Unique designs lure Annieglass fans
By: Maria Guara Published 8:41 am, Friday, November 16, 2012
Like countless teenagers before her, Annie Morhauser found her bliss on a beach near Santa Cruz. But it wasn't a handsome surfer who provided Morhauser's "Eureka!" moment. It was a glassblower who had fired up a portable furnace on the sand, transforming flame and glass into molten beauty.
That convergence of art and ocean proved life-changing. The young art student switched her focus from etching to glass, set down roots in Santa Cruz, and founded the luxury tableware company Annieglass.
This year, Annieglass celebrates its 30th anniversary manufacturing exclusively in Santa Cruz County, with Morhauser still at the helm.
Morhauser's seductive slumped-glass plates, bowls and serving dishes now adorn celebrity dining rooms from Hollywood to the Vatican - as well as display cases in the Museum of Modern Art in New York and the Smithsonian Museum of American Art in Washington. Annieglass has showrooms in Los Angeles, New York, Dallas and Atlanta, and is sold by luxury retailers including Neiman Marcus, Gump's and Bergdorf Goodman.
Yet commercial success hasn't diminished the company's craft tradition. Every piece of Annieglass is designed and handmade in Morhauser's Watsonville factory, which can turn out up to 600 pieces per day in approximately 500 sizes, shapes and designs. But, keeping the manufacturing close to home hasn't been easy.
"The pressure to move my manufacturing offshore began right off the bat, and has never let up," Morhauser says. "My designs were instantly knocked off, and there are a lot of challenges to manufacturing this far away from the Bay Area.
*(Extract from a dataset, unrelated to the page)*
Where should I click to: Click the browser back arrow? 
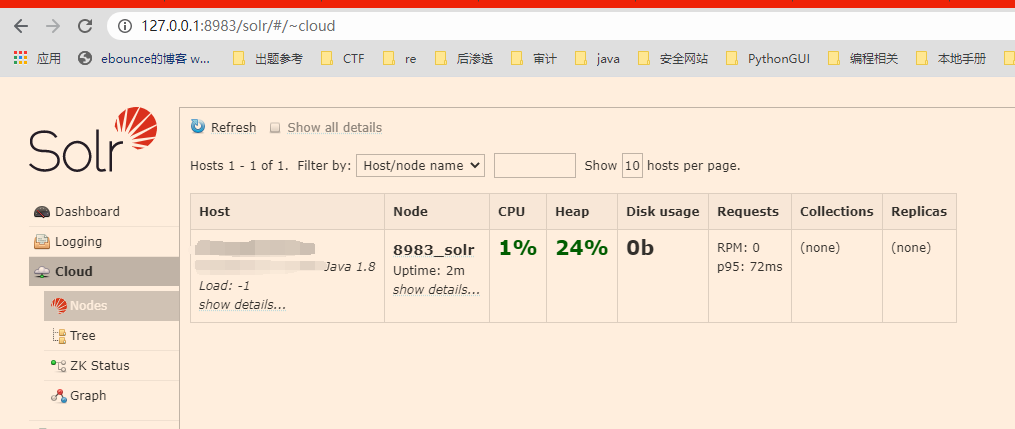pyautogui.click(x=21, y=26)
"But I don't want to live in China or in India. I don't want to give up our crafting tradition. And I'm so lucky to be playing in this sandbox."
While design and production takes place in the Santa Cruz sandbox, 98 percent of Annieglass' first-quality production is sold outside of California, with high demand on the East Coast, and a particularly fanatical following in the South.
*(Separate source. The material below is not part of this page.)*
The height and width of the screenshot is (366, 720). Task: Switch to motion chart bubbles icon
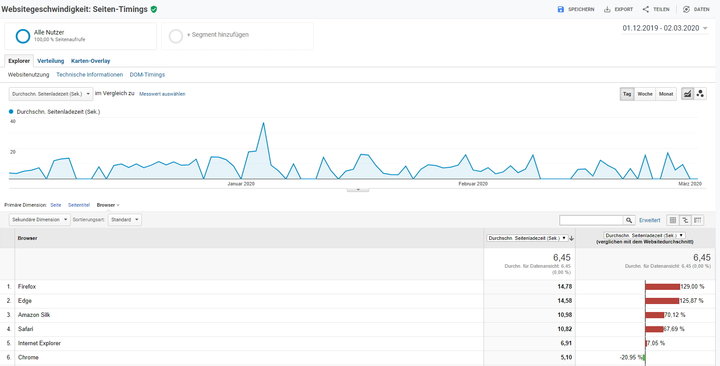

Morhauser credits her Southern fan base to the regional tradition of beautiful homes, as well as the value placed on heirloom-quality furnishings - despite its translucent loveliness, Annieglass is not fragile.
"After (Hurricane) Katrina, I got many reports from customers that the china cabinet had fallen to the ground, and the only pieces to survive were the Annieglass," Morhauser says.
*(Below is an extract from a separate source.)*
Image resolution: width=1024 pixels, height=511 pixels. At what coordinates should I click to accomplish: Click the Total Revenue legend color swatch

Morhauser's factory is a low-slung, turquoise warehouse on the outskirts of Watsonville, across the street from acres of row crops and a neighborly distance from vegetable packing sheds.
On a weekend morning, Morhauser arrived at the factory with her two friendly Jack Russell terriers, and began examining prototypes for her annual holiday line, as well as designs to be unveiled at the New York Tabletop Show - then less than a month away.
A silkscreen design of a jaunty bird with a Santa cap was set aside. Adorable, yes, but too whimsical to mesh with the rest of the collection. Jewel-tone plates blazed with platinum were judged "risky," in an approving tone. But "they're too small," Morhauser says, comparing different size plates, "and the corners need to be rounded." She scribbled a few notes on sticky paper, asking her staff for adjustments.
The new versions would be done in a day or two, tweaked, and sent back for additional refinement. Today, as Thanksgiving approaches, the 2012 holiday line is on store shelves across the country. The three images to emerge from the design process include a filigree reindeer silhouette, birds in a winter tree (sans Santa hats), and delicately rendered holiday ornaments.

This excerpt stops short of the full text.